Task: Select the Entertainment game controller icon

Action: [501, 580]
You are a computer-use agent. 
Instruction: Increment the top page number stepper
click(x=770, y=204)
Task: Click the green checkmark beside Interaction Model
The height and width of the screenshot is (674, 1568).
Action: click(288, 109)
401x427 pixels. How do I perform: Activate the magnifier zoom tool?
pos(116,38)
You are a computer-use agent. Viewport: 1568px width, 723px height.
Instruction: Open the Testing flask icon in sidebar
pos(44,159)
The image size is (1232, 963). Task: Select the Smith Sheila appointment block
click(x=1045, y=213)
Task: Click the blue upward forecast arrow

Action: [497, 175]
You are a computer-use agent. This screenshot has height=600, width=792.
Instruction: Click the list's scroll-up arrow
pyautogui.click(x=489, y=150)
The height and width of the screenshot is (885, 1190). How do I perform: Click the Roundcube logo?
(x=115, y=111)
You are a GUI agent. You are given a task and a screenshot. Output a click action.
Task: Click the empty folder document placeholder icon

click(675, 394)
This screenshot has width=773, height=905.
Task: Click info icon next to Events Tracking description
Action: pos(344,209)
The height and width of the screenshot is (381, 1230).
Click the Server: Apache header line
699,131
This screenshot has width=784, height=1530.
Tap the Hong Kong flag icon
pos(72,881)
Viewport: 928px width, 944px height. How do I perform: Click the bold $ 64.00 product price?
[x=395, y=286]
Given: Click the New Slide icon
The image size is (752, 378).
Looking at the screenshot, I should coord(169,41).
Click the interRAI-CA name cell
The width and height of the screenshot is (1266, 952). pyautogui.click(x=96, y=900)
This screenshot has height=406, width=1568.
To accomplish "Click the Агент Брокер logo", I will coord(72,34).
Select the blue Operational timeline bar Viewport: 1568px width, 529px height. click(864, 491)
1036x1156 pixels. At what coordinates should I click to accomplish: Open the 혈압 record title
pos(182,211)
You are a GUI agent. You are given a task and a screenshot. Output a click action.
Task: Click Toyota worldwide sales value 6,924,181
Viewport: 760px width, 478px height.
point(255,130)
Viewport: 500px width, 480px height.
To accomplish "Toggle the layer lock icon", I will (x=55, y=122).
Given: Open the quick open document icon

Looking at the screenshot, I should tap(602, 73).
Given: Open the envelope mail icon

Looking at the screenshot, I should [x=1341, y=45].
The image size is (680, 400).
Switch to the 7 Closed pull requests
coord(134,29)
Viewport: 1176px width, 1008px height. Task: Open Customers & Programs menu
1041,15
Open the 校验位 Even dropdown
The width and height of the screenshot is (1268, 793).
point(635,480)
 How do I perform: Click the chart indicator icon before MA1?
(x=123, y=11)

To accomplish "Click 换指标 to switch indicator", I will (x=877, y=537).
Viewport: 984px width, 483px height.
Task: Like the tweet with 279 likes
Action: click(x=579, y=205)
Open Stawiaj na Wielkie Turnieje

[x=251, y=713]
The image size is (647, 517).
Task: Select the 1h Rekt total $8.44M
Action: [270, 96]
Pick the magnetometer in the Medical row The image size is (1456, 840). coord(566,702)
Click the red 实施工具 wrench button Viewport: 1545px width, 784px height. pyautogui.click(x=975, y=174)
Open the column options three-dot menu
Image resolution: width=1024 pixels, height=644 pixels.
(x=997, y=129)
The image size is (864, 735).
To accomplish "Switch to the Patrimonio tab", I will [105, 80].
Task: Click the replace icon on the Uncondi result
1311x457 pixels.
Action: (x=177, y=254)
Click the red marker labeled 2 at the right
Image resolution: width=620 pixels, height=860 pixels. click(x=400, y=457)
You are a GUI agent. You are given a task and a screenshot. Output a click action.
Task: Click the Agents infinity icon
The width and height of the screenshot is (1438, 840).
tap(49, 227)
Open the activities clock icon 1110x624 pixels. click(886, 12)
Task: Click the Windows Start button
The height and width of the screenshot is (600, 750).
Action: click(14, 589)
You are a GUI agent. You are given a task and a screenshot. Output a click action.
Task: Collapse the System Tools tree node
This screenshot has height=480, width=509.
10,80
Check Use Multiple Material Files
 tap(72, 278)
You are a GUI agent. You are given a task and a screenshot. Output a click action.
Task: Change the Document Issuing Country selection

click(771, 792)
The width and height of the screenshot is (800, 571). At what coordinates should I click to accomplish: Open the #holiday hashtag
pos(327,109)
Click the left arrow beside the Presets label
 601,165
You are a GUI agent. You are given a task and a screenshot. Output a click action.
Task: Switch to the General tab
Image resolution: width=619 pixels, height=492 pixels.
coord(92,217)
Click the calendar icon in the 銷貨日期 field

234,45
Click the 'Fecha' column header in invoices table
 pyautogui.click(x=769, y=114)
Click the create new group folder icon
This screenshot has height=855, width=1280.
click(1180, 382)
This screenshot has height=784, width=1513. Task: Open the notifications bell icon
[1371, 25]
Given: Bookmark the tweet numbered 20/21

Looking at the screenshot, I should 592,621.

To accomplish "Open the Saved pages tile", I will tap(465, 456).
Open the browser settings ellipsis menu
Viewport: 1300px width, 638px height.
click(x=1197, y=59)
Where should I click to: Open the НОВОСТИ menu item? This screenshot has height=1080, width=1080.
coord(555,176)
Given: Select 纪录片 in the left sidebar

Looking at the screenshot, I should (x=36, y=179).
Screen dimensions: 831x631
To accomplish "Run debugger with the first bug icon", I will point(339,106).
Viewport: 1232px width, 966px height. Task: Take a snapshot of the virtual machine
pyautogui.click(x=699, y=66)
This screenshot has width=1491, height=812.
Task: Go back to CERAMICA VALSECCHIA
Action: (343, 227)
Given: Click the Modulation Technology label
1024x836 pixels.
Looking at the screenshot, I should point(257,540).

——

- TASK GOAL:
Can you repeat, word for word, every line above from the one containing "The image size is (752, 378)." down to the one containing "Viewport: 500px width, 480px height.", including both?

- EXERCISE RESULT:
The image size is (752, 378).
Looking at the screenshot, I should coord(169,41).
Click the interRAI-CA name cell
The width and height of the screenshot is (1266, 952). pyautogui.click(x=96, y=900)
This screenshot has height=406, width=1568.
To accomplish "Click the Агент Брокер logo", I will coord(72,34).
Select the blue Operational timeline bar Viewport: 1568px width, 529px height. click(864, 491)
1036x1156 pixels. At what coordinates should I click to accomplish: Open the 혈압 record title
pos(182,211)
You are a GUI agent. You are given a task and a screenshot. Output a click action.
Task: Click Toyota worldwide sales value 6,924,181
Viewport: 760px width, 478px height.
point(255,130)
Viewport: 500px width, 480px height.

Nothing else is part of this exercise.